Il primo round dello scontro fra cinepanettoni si è risolto a favore di Aldo, Giovanni e Giacomo. In programmazione nelle sale controllate da Cinetel con 427 copie, Il ricco, il povero e il maggiordomo ha esordito nella giornata di ieri richiamando in sala 25mila spettatori per un incasso di 163mila euro, mentre Ma tu di che segno 6?, con 380 copie in distribuzione, è stato visto da 13mila spettatori per un incasso di 81mila euro. In ogni caso i numeri di entrambi i film non sono particolarmente entusiasmanti e, per verificarne le potenzialità commerciali e capire se il genere continua ad essere gradito al grande pubblico, bisognerà attendere il weekend, perché è nel fine settimana che i cinepanettoni fanno il pieno.
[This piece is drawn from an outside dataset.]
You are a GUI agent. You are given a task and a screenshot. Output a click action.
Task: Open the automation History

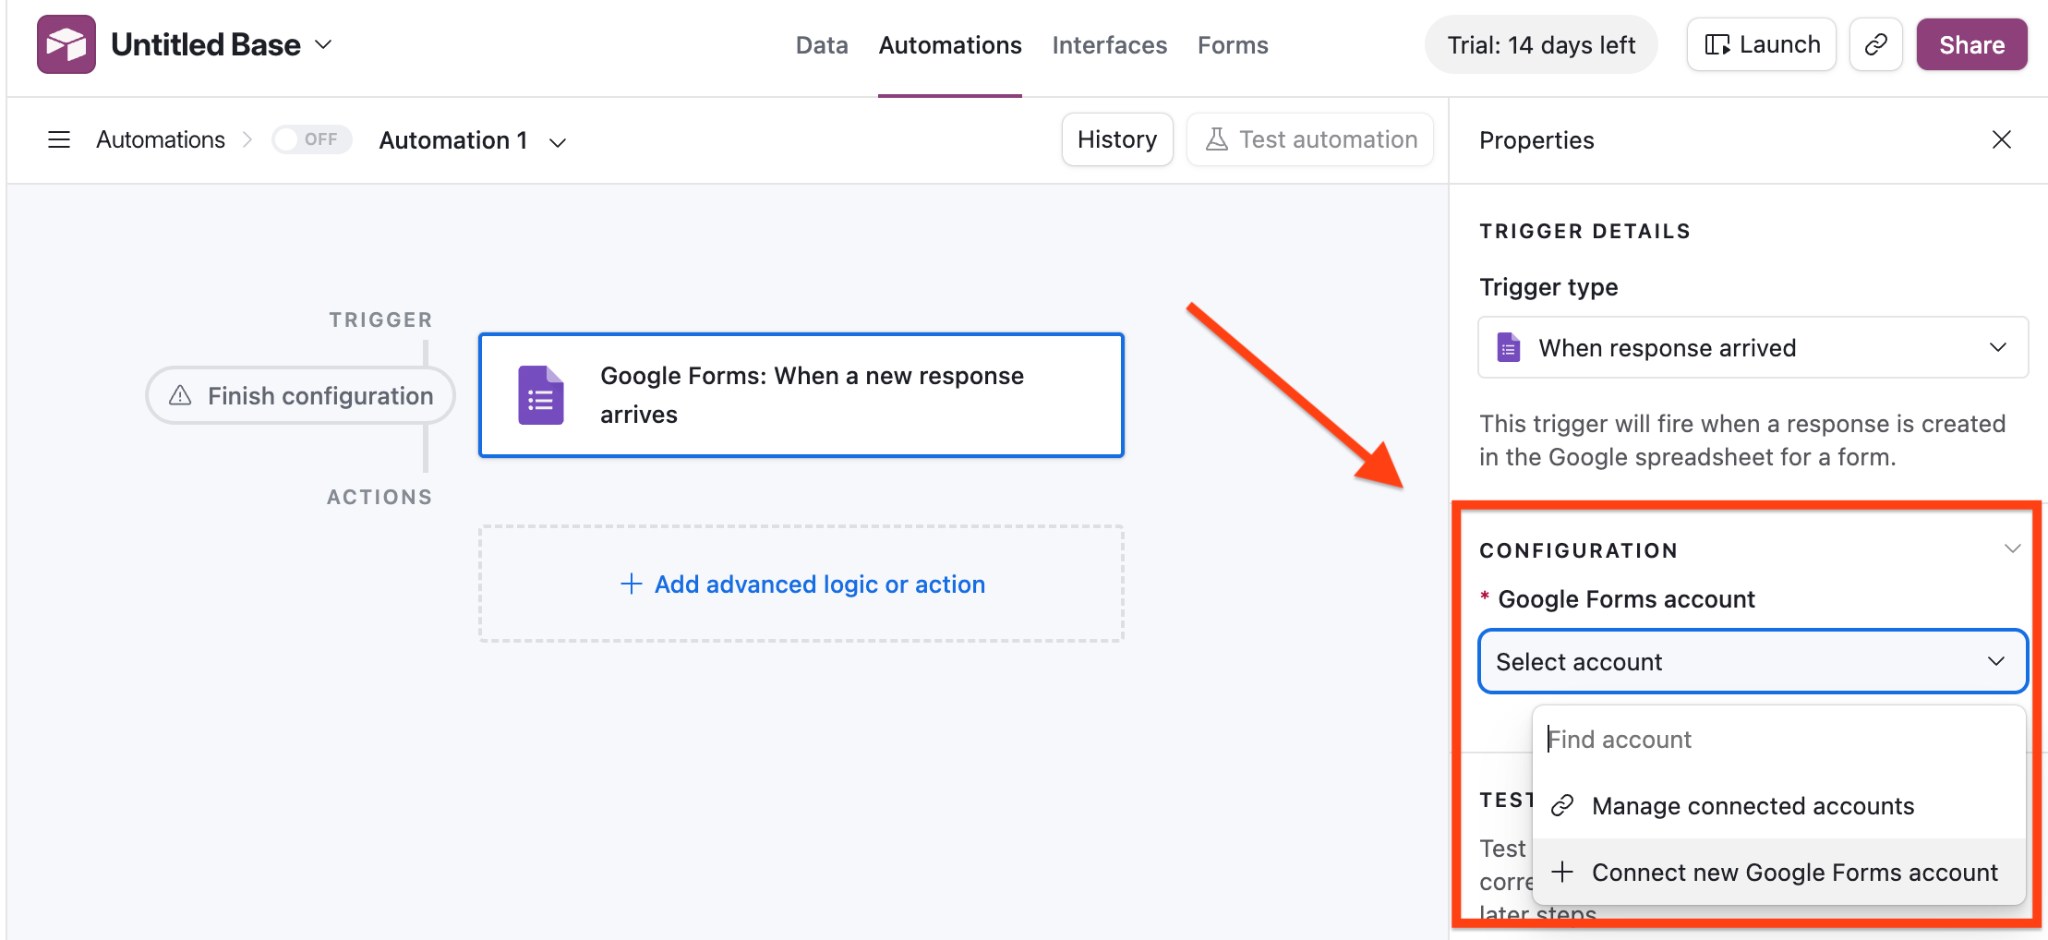pos(1117,139)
Così come accade per l’animazione formato famiglie e, non a caso, I pinguini del Madagascar, che fra sabato e domenica era stato il film più visto, nella giornata di ieri è scivolato in quinta posizione, superato anche da Magic in the Moonlight e Scemo e + scemo 2, che stanno marciando con buon ritmo e in dieci giorni di programmazione hanno entrambi già rastrellato oltre 2milioni di euro. Tornando alla produzione nazionale, da segnalare il risultato di Andiamo a quel paese che con gli incassi degli ultimi giorni ha raggiunto quota 7,8 milioni di euro, nuovo record per un film con Ficarra e Picone, e di Scusate se esisto! che, grazie ad un ottimo gradimento, è ormai prossimo alla soglia dei 5 milioni. Fra le novità in uscita ieri, sono partiti con una programmazione ristretta Storie pazzesche, 87 copie, e Pride, 28 copie, due film di qualità per i quali è stata scelta una strategia a progressivo allargamento. Sulla carta sono i due titoli destinati a spartirsi con Jimmy’Hall, in uscita giovedi prossimo, il mercato dell’essai, che in questo avvio di stagione ha fatto registrare un andamento piuttosto penalizzato con la sola bella eccezione de Il giovane favoloso, che, oltre 6 milioni di euro, continua ad essere il secondo incasso nazionale.